Thursday 2 June 2011

#12 ‘What’s so special about a potato?’

I’m writing this on the 2nd June 2011 while I’m watching installers Danny Scott (who prepares for the install by working out in the gym) and Dave Hayes (who prepares by eating kebabs) get ready to hang ‘Potato’. I have already been treated to a comment from a member of staff at Lingfield (no names no pack drill) ‘What’s so special about a potato?’ I’m never ready for this kind of question - especially when I’m wondering why the riggers haven’t turned up at 8:00 on the dot and I’m exhausting all the possibilities as to why? They have had a crash, they’re coming next Thursday, and of course the answer… They’re not in a hurry or as anxious as me. It’s fine and everything is under control.

In fact this picture is late up. We seem to have had a month of strong winds with gusts at a minimum of 28mph daily which is too dangerous for the riggers to work at height.

The wind now is perfect for the first time in a fortnight and it’s a beautiful day.

So I while I wait to check if it will be put up straight (Oddly for a round picture it does matter and I have to drive to a nearby roundabout to check this.) I wanted to add to the blog to talk around how this picture came about and what it means to us. What is so special about a potato?

Well for starters we didn’t set out to make a picture called ‘Potato’.

Following our call out (see previous post) about the allotment project John and I joined a ‘boon day’ with about 10 people at the beginning of May to start off the new season’s growing with Darlington Friends of the Earth and allotment holders after Peter Roberts and Kendra Ullyart had put a call out to holders and warned them that we wanted to be involved. We had a brilliant spell of sunny weather at the beginning of May but plants had not quite started going yet after a hard winter. Nonetheless people’s thoughts had turned to growing and there was a feeling about getting things going again. The day was infused with the ‘rising sap’ and ‘sick of winter’ feeling that all growers get.

Everybody was working together to shift soil from the dumpy bags with which the project started (not a great success, too dry and looks a mess) into new raised beds and start growing for the 2011 season.

Rabbit control is a big issue with a number of fortifications (erm…. ‘enclosures’) taking shape and much discussion of rabbit meat/myxomatosis

The growers knew we were taking photographs which could be used for Futurescope and so it was, as it always is, initially a little awkward and contrived. I’m not an immediate people person but John is very good at making people feel comfortable despite the fact that he’s lying on the floor with a camera pinned to his face.
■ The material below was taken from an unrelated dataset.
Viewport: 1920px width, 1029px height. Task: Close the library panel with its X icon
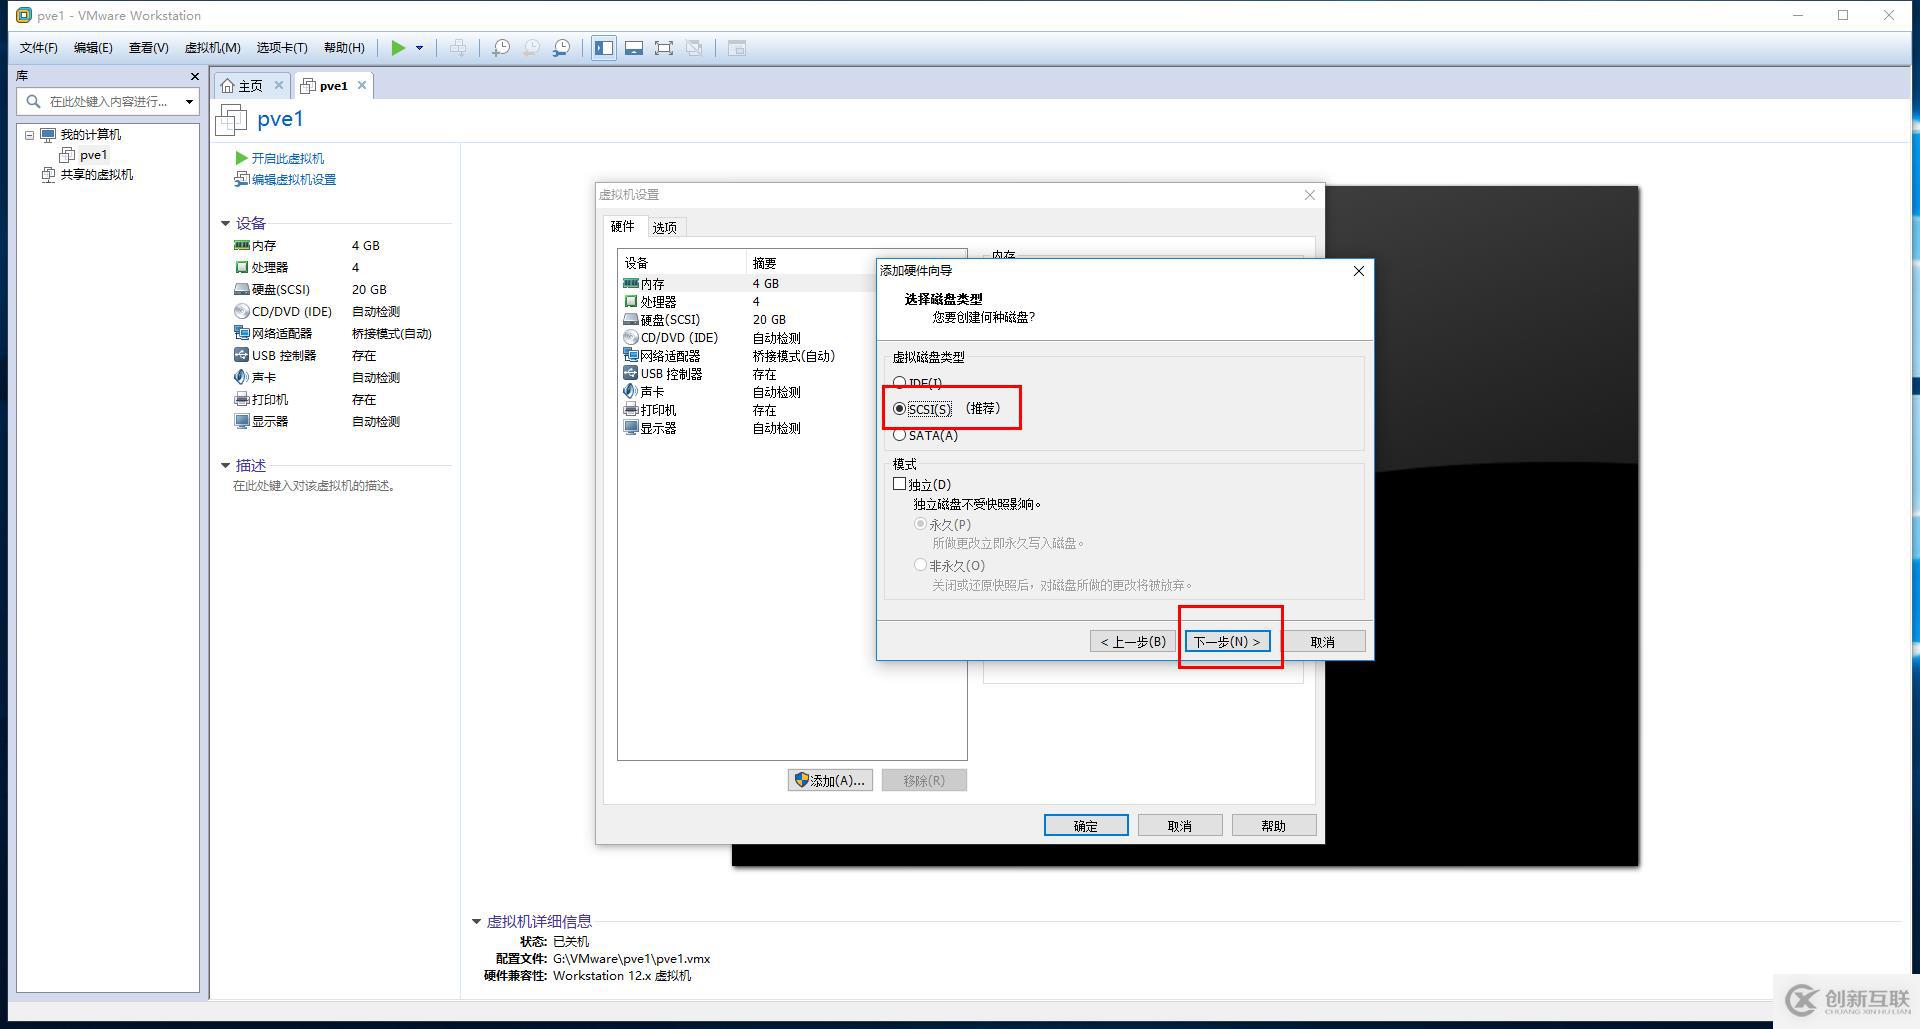pos(194,76)
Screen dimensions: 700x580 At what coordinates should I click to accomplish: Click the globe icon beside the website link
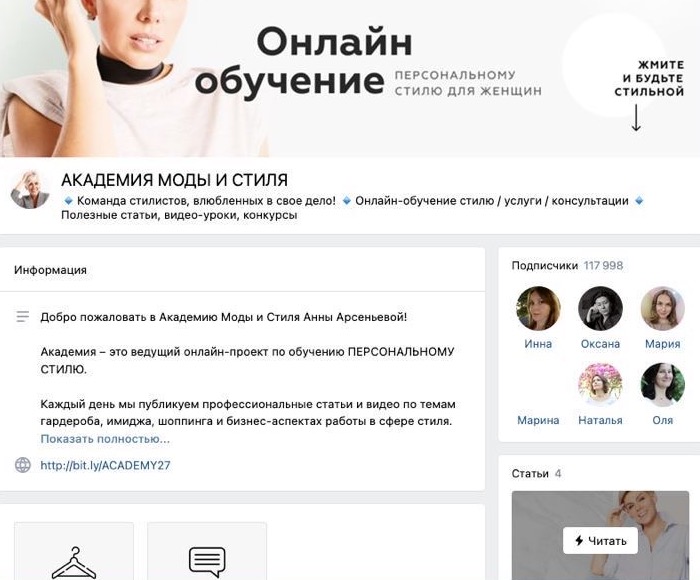click(23, 465)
As the day wore on the job in hand took over and they got more used to us the pictures got better.

Between us we took 406 photos and later in the day sat down to go through what we had got. Not really knowing whether we had an image that would strike us as ‘right’ and of course not really having worked out what ‘right’ was.

Odd because it starts with a situation and a group of ideas, involves some choreography and contrivance and then some post rationalisation - i.e. How will the picture fit in the sequence of eight pictures? It’s generally at this point that we give the picture a name. I’m haunted by the photographer William Eggleston’s memorable statement that he took photographs ‘to find out what something will look like when photographed’ because it is in the reciprocal relationship between the replication of the world and living in it that we generate ideas and action, discover meaning or gain perspectives that challenge and change our received ideas.

We divided the days shots into #1 those we couldn’t use because the people in them weren’t consented (a shame because some of these would definitely have found their way onto the shortlist), #2 Kids (All great shots but somehow not about allotments and growing plants), #3 Duffs (out of focus, tripped over a hosepipe etc.) #3 Lifestyle Shots - things that would look good in a magazine selling something. ‘Accent pictures’ if you like and #4 ‘Possibles’ and from those we looked at another group (#5) which ones we could crop into a circle. Despite the number of photos we have taken for Futurescope it is always surprisingly difficult to take a square picture for a round crop.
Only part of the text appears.